_ASSIGNMENT_. Copy out each line below verbatim, skipping any picture.

_Stored data entries_.
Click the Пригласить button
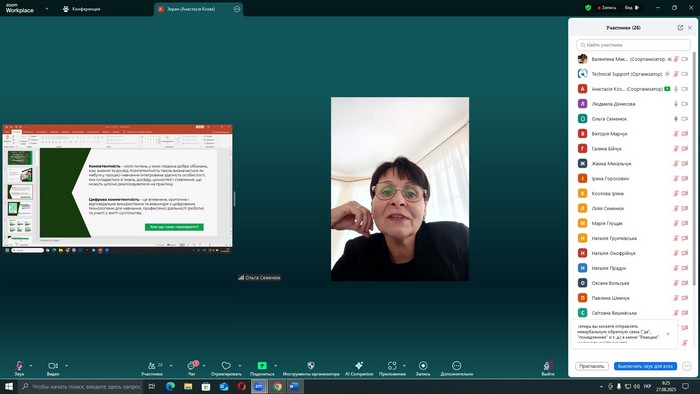The width and height of the screenshot is (700, 394). pyautogui.click(x=592, y=366)
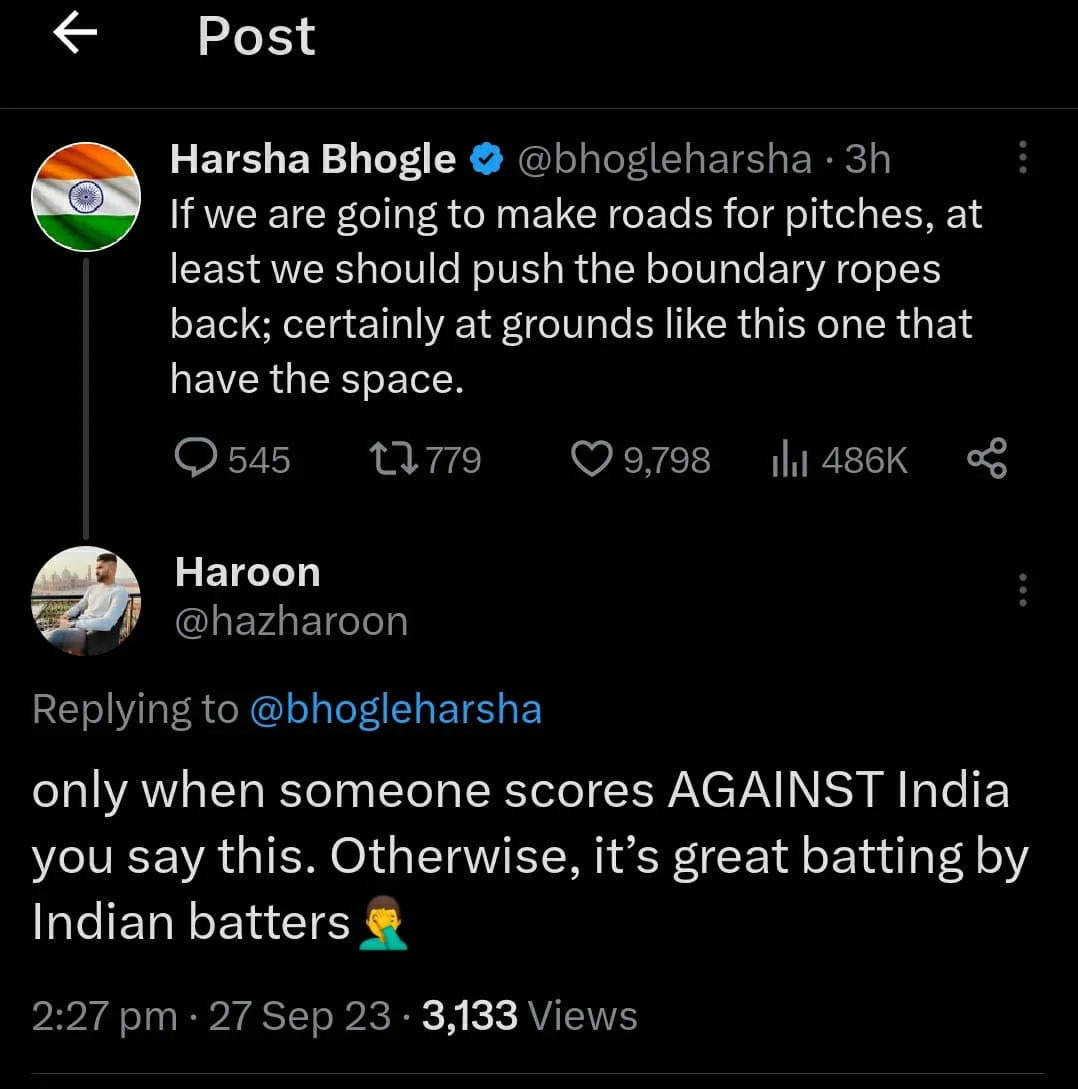Open more options for Haroon's reply

coord(1022,590)
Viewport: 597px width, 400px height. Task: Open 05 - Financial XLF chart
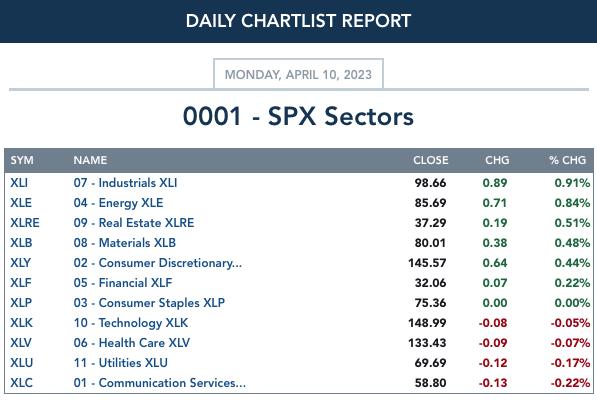tap(123, 283)
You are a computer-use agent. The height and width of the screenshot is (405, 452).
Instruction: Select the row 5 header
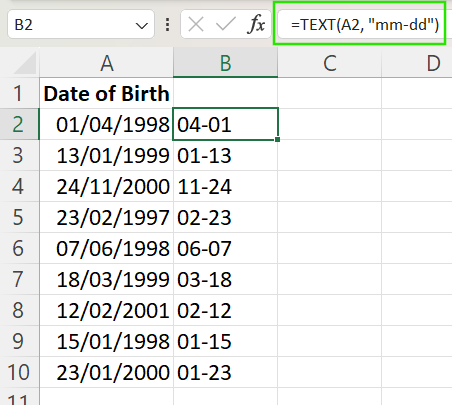19,217
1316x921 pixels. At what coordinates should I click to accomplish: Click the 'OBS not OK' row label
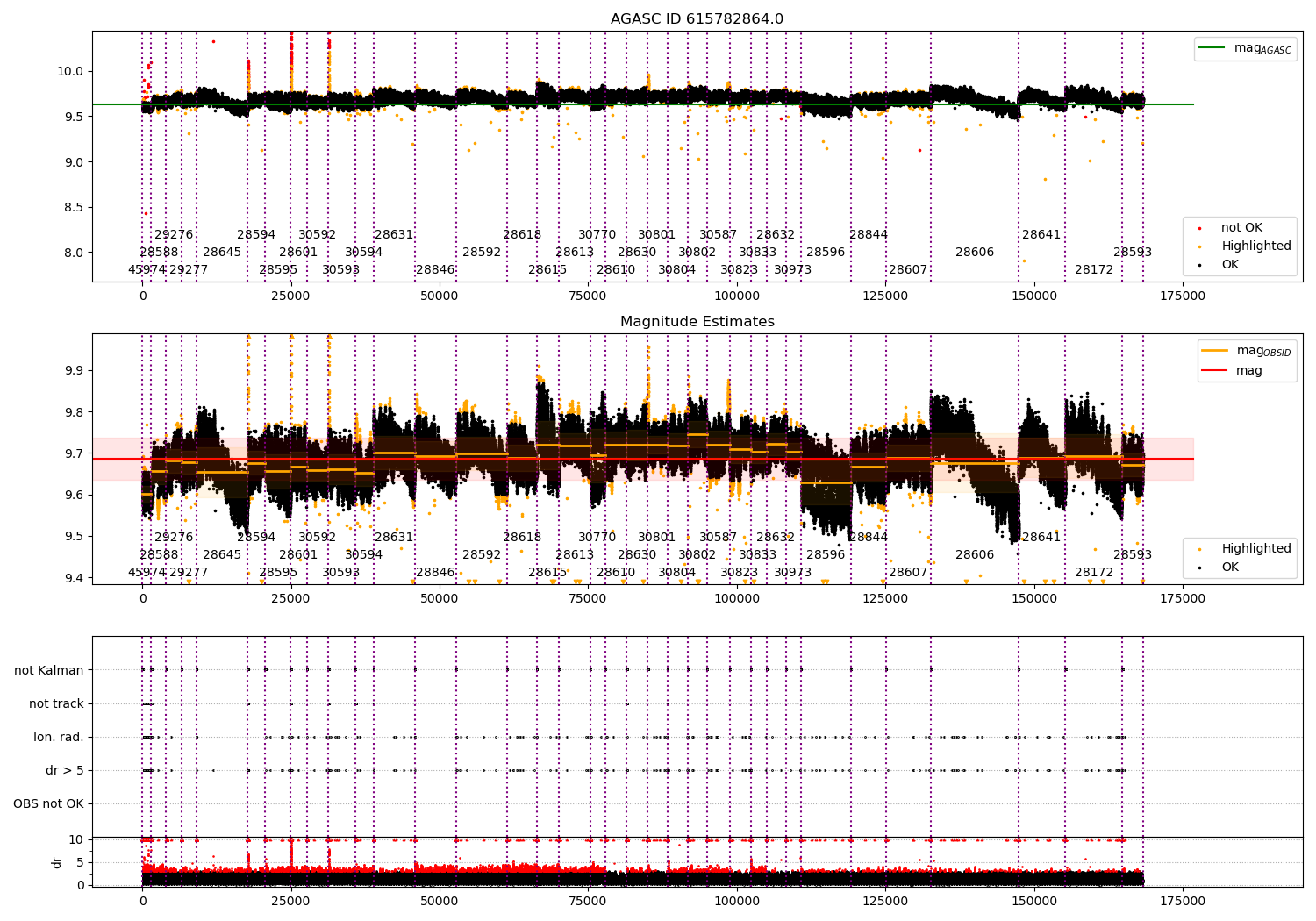(x=49, y=803)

_ANSWER SECTION_.
Click the Пригласить button
The width and height of the screenshot is (700, 394). pyautogui.click(x=592, y=366)
Open more options for Haroon's reply

coord(1022,590)
Viewport: 597px width, 400px height. Task: Open 05 - Financial XLF chart
tap(123, 283)
You are a computer-use agent. The height and width of the screenshot is (405, 452).
Instruction: Select the row 5 header
19,217
1316x921 pixels. At what coordinates should I click to accomplish: Click the 'OBS not OK' row label
(x=49, y=803)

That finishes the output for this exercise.